> **What you are asked to do**: Write out each line of the entries below word for word, leaving out the pictures.

> **Available records**:
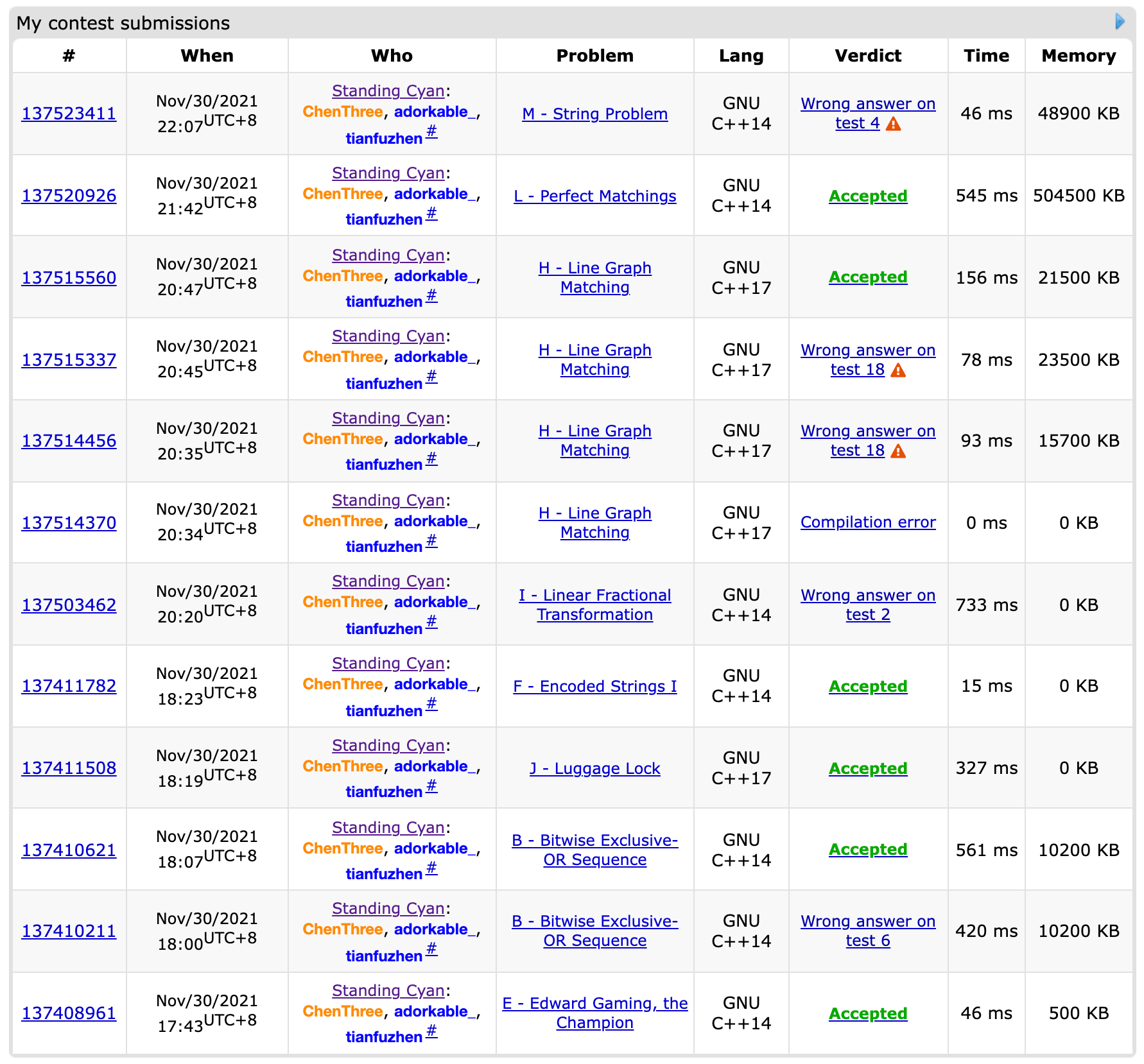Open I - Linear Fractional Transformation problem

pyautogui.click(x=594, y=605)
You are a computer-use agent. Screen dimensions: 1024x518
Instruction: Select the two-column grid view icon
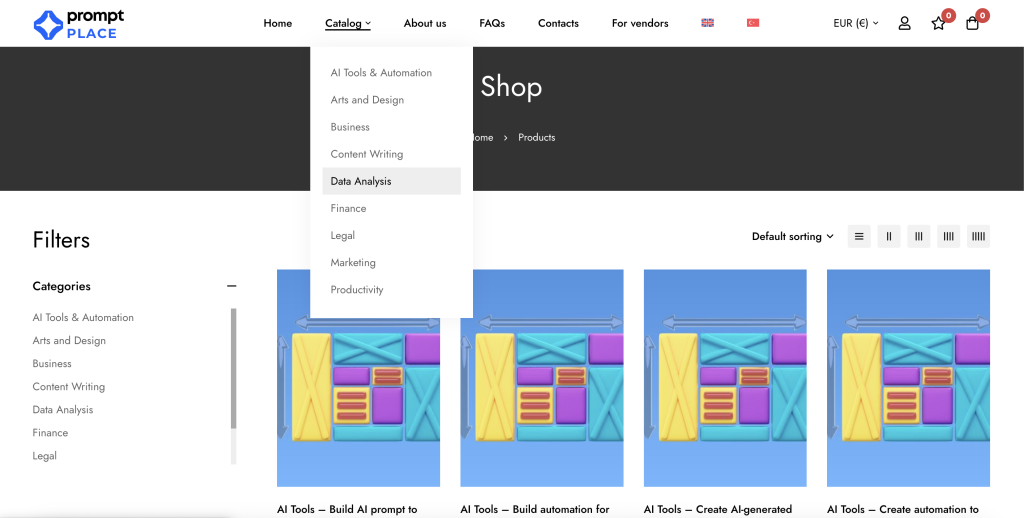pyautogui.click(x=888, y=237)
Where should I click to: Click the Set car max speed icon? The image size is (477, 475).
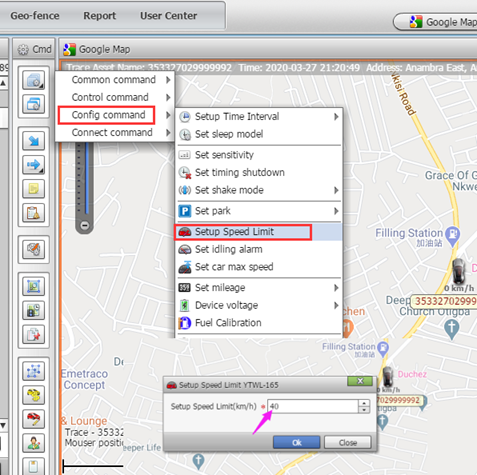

> **Exercise result**:
Open I - Linear Fractional Transformation problem

pyautogui.click(x=594, y=605)
You are a computer-use agent. Screen dimensions: 1024x518
Instruction: Select the two-column grid view icon
pyautogui.click(x=888, y=237)
Where should I click to: Click the Set car max speed icon? The image size is (477, 475).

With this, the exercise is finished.